The young woman who duped Manhattan’e elite while posing as a rich European heiress has been released early from a four-year jail term and aims to stay in the US

Anna Sorokin
Anna Sorokin arriving in court on October 11 in New York.YUKI IWAMURA (AFP)
María Antonia Sánchez-Vallejo

Perhaps the only reliable thing about Anna “Delvey” Sorokin’s life is the Netflix series Inventing Anna depicting the lie that ushered her into the arms of the New York elite as a wealthy European heiress. The rest of her existence may or may not be true, including the versions pedaled by Sorokin, 31, in interviews given after being conditionally released from jail, wearing an electronic ankle bracelet. After spending nearly four years behind bars for fraud, and 17 more months in an immigration detention center, Anna Sorokin is living proof that you can’t “correct” guile; it simply assumes a different guise.

Now under house arrest, Sorokin is making the most of her jailtime, which she talks about as if it were a minor setback, rather than a punishment for a crime. “When I saw the headlines ‘con woman, fake heiress’, I didn’t see myself as such, at all,” she told The New York Post. “I never told anybody how much money I had. I never pretended to be anything. Somebody assumed I had all this money just because I was working on this project [the alleged creation of a private club and art foundation]. I feel like that’s their problem.” A thinly veiled version of the blunt statement uttered in 2019 to The New York Times the day after she was sentenced: “I’m really not sorry.”

The first real difference between the lives of Delvey – the surname she adopted that was in her words, “random … it doesn’t have a background” – and Sorokin is the radical change of scenery: from the luxurious Manhattan hotel suites she stayed in as Delvey while duping banks and financial institutions in a bid to secure a $22 million loan to the fifth floor walk-up in an East Village apartment block where she has been since early October. The apartment has one bedroom and basic amenities. According to The New York Post, the property was listed for $4,250 a month, the average rent in New York after the stratospheric price hike caused by inflation. On the building’s rooftop, Sorokin takes part in photo shoots for various brands: fashion has always been her passion.

Her main aim is to avoid extradition to Germany; she is determined to stay in the US, where life is not exactly cheap. Nor, to complicate matters, are her habits: in order to appear before the judge as stipulated by the terms of her release, Sorokin, arrived in an Uber that cost her $160 dollars. While many New Yorkers have resigned themselves to using public transportation due to the rise in Uber fares, Anna is not ready for a downgrade. When asked by reporters why she had not come on the subway, she replied, “I’m allowed to use any means of transportation – should I have opted for the subway? Mmmm... no,” she said.

Sorokin received $320,000 (€327,000) from Netflix for the rights to her story for Inventing Anna, starring Julia Garner. But that money went towards paying lawyers and restitution for her crimes. “That money was gone before I left prison,” she told The New York Post. “New York is so expensive, it’s crazy.

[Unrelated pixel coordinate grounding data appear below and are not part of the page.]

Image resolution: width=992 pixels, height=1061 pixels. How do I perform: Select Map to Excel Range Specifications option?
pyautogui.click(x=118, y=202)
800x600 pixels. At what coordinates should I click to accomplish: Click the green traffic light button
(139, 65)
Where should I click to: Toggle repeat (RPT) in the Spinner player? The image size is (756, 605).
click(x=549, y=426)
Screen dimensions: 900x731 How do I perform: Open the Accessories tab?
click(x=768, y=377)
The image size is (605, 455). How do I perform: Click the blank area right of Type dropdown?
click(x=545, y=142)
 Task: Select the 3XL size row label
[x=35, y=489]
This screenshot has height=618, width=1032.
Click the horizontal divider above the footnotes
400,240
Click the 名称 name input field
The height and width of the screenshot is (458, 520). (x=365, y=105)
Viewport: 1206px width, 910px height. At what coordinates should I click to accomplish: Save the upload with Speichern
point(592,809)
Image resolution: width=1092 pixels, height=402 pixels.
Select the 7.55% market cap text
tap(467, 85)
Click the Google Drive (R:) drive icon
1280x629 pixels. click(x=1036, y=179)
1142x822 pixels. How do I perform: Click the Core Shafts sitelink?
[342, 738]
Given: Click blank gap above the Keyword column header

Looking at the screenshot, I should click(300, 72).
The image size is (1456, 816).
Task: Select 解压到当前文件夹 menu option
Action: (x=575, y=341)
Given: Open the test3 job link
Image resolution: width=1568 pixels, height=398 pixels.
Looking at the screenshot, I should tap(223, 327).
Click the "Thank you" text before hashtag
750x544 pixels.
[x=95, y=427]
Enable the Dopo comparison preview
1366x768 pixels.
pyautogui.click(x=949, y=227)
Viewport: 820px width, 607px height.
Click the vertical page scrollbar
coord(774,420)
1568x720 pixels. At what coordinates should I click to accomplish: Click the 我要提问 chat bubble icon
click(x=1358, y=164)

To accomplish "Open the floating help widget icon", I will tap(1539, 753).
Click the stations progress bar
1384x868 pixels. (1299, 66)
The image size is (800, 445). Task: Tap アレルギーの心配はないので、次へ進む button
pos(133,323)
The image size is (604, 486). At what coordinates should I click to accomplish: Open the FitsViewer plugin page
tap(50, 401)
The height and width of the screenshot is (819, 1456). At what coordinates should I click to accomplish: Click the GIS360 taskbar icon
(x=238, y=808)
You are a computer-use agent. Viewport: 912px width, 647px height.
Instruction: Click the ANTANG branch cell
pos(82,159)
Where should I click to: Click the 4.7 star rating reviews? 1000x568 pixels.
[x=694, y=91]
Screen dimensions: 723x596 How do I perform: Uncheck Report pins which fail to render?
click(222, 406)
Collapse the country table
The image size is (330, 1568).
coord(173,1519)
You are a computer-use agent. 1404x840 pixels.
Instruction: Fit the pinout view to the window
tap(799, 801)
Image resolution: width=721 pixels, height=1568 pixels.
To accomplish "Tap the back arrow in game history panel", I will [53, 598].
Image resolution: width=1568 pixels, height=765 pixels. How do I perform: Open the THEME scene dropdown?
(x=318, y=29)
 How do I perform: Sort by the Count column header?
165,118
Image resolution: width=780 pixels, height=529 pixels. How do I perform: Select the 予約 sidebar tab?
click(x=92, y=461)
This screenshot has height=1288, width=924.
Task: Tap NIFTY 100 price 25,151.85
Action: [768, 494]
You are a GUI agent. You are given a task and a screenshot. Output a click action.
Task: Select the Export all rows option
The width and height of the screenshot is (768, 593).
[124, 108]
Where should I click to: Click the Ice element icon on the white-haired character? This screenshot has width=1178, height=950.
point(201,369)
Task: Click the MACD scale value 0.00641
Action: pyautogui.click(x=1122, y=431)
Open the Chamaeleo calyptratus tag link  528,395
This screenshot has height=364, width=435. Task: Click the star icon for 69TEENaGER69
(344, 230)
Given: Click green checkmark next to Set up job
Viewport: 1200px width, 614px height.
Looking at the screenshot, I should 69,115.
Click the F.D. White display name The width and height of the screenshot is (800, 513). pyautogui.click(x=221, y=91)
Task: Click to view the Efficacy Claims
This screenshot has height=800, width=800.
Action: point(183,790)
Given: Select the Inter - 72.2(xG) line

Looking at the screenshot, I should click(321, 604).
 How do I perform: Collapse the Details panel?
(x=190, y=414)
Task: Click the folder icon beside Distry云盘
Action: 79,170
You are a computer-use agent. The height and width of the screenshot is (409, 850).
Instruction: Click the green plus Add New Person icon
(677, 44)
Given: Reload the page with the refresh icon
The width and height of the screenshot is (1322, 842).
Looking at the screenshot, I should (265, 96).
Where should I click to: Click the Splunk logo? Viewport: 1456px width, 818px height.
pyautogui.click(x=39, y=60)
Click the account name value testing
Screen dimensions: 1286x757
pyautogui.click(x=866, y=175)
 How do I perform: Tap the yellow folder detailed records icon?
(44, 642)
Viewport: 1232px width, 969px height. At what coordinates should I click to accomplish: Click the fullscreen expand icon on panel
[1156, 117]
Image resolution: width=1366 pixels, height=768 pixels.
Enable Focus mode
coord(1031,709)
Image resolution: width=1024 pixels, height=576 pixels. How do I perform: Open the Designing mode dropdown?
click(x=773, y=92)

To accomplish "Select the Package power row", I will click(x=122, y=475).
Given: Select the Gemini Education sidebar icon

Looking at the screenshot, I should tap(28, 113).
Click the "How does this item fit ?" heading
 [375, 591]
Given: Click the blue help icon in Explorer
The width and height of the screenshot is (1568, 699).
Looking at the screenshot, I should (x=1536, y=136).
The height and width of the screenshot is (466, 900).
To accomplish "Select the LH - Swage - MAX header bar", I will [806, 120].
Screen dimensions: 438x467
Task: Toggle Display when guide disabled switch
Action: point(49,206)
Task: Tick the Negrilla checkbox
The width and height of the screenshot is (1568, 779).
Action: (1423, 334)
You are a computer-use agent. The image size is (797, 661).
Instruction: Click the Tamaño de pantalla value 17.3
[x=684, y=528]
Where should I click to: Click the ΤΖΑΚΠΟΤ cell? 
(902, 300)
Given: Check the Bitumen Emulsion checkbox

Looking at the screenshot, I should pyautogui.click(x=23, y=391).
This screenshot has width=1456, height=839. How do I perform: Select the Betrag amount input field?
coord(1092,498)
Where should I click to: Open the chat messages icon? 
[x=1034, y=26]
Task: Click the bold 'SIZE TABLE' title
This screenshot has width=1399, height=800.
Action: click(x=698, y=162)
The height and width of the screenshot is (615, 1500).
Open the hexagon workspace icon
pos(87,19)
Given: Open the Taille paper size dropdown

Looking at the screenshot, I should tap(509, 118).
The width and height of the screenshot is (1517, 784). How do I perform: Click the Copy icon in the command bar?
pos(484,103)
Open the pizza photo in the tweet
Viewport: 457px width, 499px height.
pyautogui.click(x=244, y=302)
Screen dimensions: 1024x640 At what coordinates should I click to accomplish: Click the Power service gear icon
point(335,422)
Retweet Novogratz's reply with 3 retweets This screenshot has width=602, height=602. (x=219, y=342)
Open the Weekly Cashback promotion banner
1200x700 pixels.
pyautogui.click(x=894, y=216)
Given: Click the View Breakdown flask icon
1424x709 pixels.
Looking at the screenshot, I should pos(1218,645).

It cost me like $160 to Uber back and forth to my parole in Brooklyn!” The Uber service was not the platform’s most basic and economical offer either, judging by the images of her getting out of an imposing SUV.

Born in Russia and raised in Germany with a European passport, Sorokin is convinced that she has to make her life in New York, a city where the mirage of success is often nothing more than an optical illusion. Surviving here without money is impossible, but not for Sorokin, who has found a source of income in the drawings she did while in prison. Going for $10,000 a piece – the price of the deposit on her apartment – the sketches of her life behind bars, one of which depicts her meeting with actress Julia Garner, have already attracted a number of customers. Another of her initiatives involves launching a podcast. “Not all my ideas are illegal!” she jokes.

Besides money-making ventures, Sorokin also volunteers as a mental health coach, to help others cope with “conflict resolution” in a stressful prison environment. And she says she wants to get involved in prison reform.

Anna Sorokin at her trial in the New York Supreme Court on April 25, 2019.
Anna Sorokin at her trial in the New York Supreme Court on April 25, 2019.Richard Drew (AP)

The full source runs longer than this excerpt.